Le Château du Comte Albert du Bois

Grand-Place, 1

chateau du comte albert du bois.jpg

Photo : ecautour

Albert du Bois, né à Ecaussinnes-d’Enghien, mort à Bruxelles le 3 décembre 1940, est un homme de lettres de langue française, dramaturge, poète, diplomate et précurseur du Mouvement Wallon. En septembre 1884, il commença ses études secondaires chez les Jésuites au Collège Notre-Dame de la Paix à Namur. Ses humanités terminées, il entreprend des études de droit à l’Université Catholique de Louvain. Le 23 novembre 1895, devant le Jury Central de Bruxelles, il obtient son diplôme de docteur en droit. Au décès de son père, il reçut le titre de comte que son père, comte pontifical, avait obtenu en 1881 et celui d’écuyer obtenu en 1892.
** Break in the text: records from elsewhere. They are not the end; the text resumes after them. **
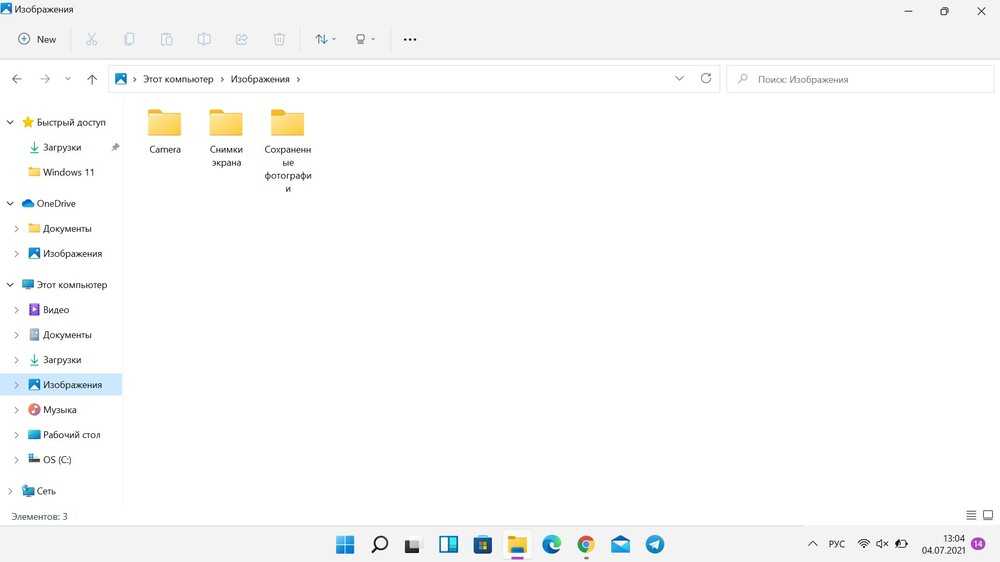Open the View layout options dropdown
The width and height of the screenshot is (1000, 562).
[x=365, y=39]
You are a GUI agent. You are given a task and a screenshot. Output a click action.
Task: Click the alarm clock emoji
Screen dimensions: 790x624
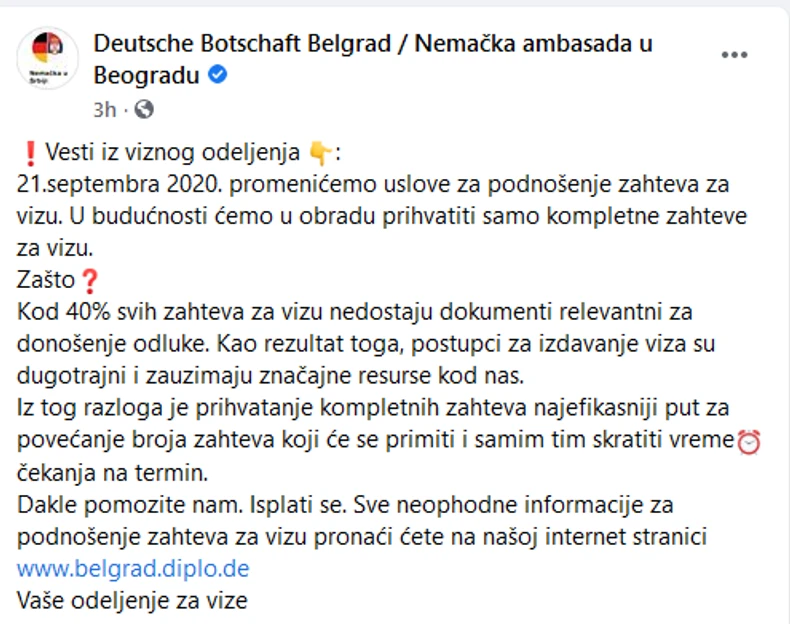click(748, 441)
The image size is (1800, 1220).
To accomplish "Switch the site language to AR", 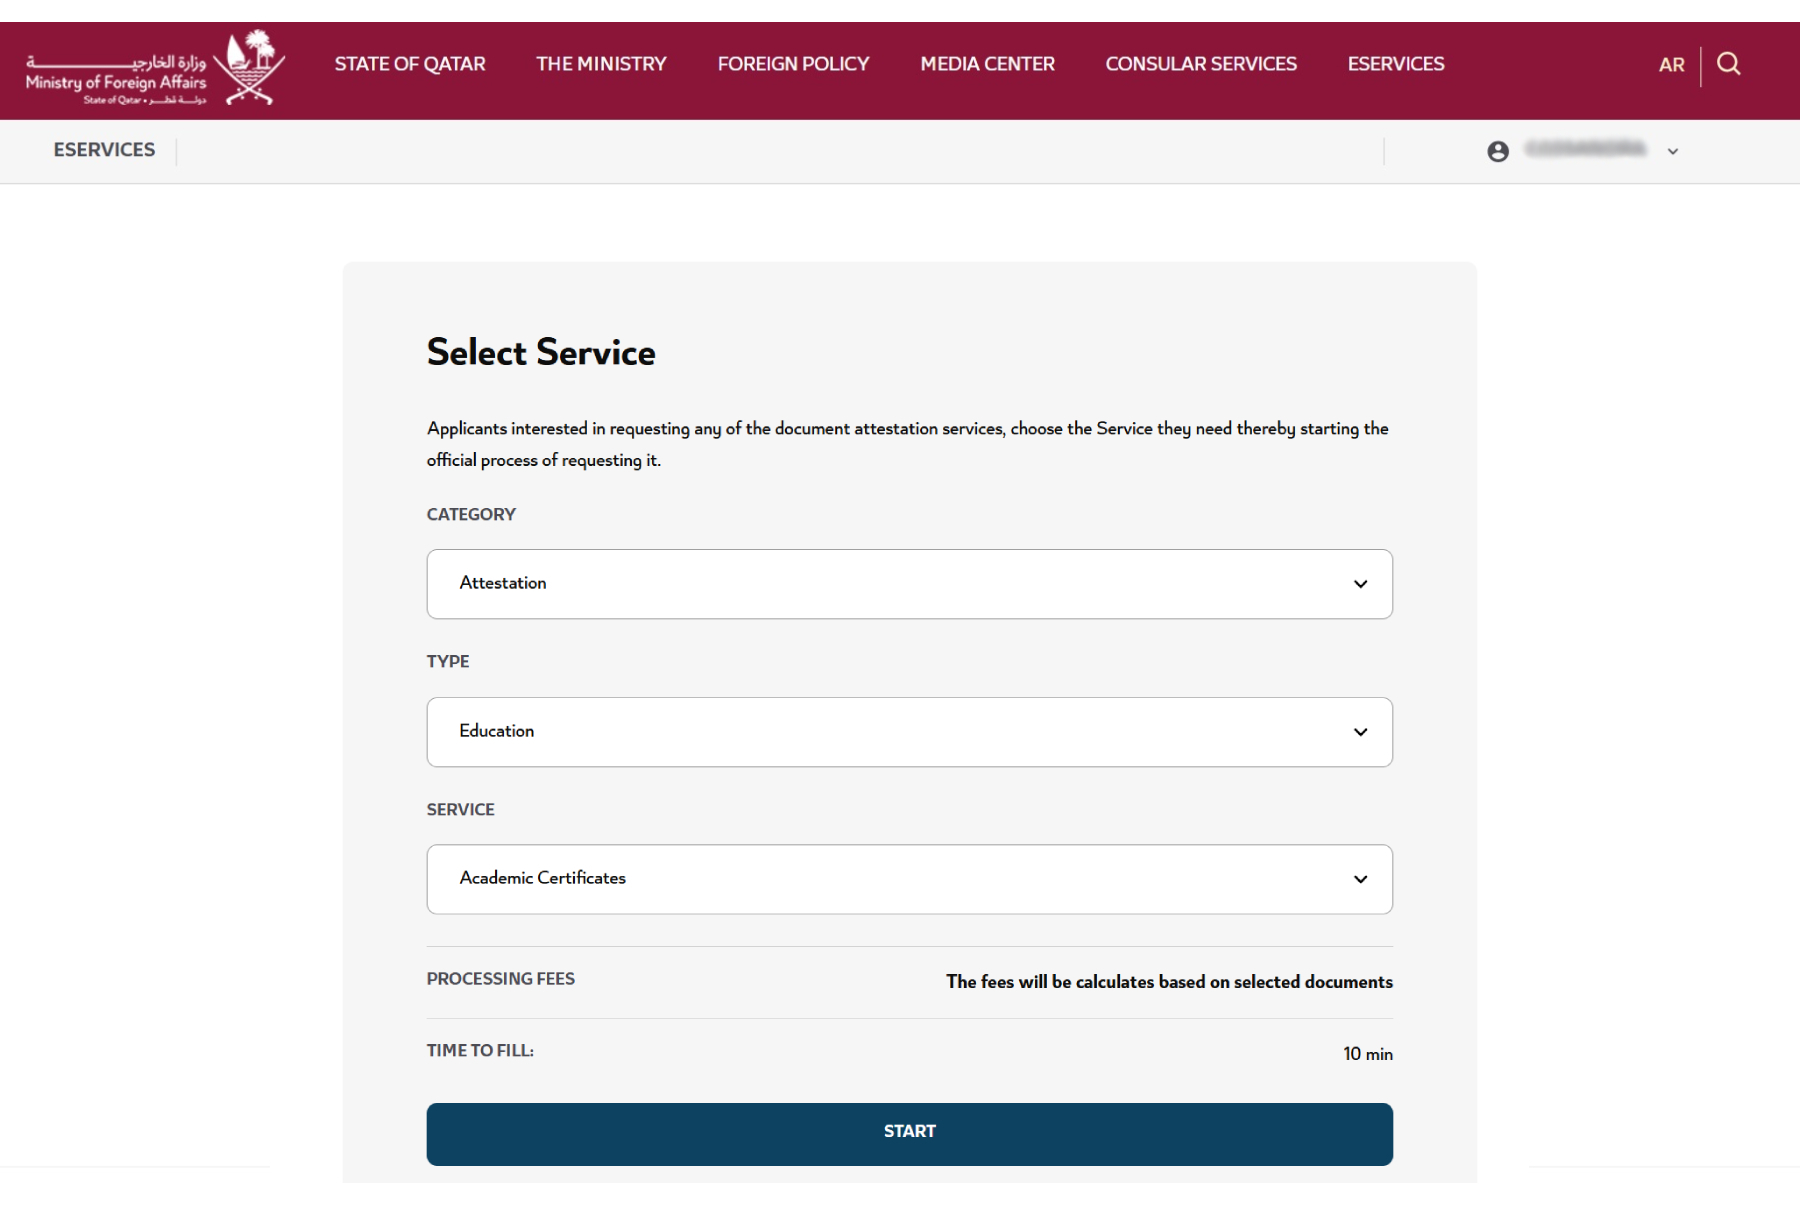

Afin d’exaucer les vœux de sa mère Jeanne de Prelle de la Nieppe, il décide d’entreprendre une carrière politique. Appuyé par des relations familiales, le 6 décembre 1897, il réussit brillamment les examens d’attaché de Légation et le 23 juillet 1899, il entre en fonction à Londres. Le 7 décembre 1899 ; il est promu secrétaire de Légation de 2ème classe. Ayant quitté l’Angleterre le 19 novembre 1901, date de sa mise en congé illimité obtenu, dit-on, à sa demande. Il faudra attendre le 10 février 1893 pour voir la publication d’un arrêté royal qui disait : Démission de son grade de secrétaire de Légation est accordée à Albert du Bois qui avait renoncé à cette fonction.

Devenu secrétaire de Légation à Paris, il est renvoyé de son poste le 17 février 1903 après avoir écrit : «Belges ou Français !», roman qui sera réimprimé chez Alphonse Lamarre à Paris sous le nom de «Waterloo». Ce « Waterloo », c’est la fin de la Wallonie face à la Flandre. Il se montre lucide devant les revendications du Mouvement flamand. Il écrit en 1903 : « Les Flamingants rêvent de transformer notre pays en une vaste Flandre et leurs efforts lentement produisent des résultats appréciables. L’Etat ne cesse d’engloutir des millions pour le port d’Anvers. Dix ans avant le « Lettre au Roi », que Jules Destrée adressait le 15 août 1912 à Alibert 1er, il écrivit qu’il n’y avait pas de Belges, que la partie flamande de notre pays était asservie aux caprices de l’infime majorité flamande, majorité réactionnaire, intolérante, laissant tout ce qui est français, tout ce qui est progrès et liberté.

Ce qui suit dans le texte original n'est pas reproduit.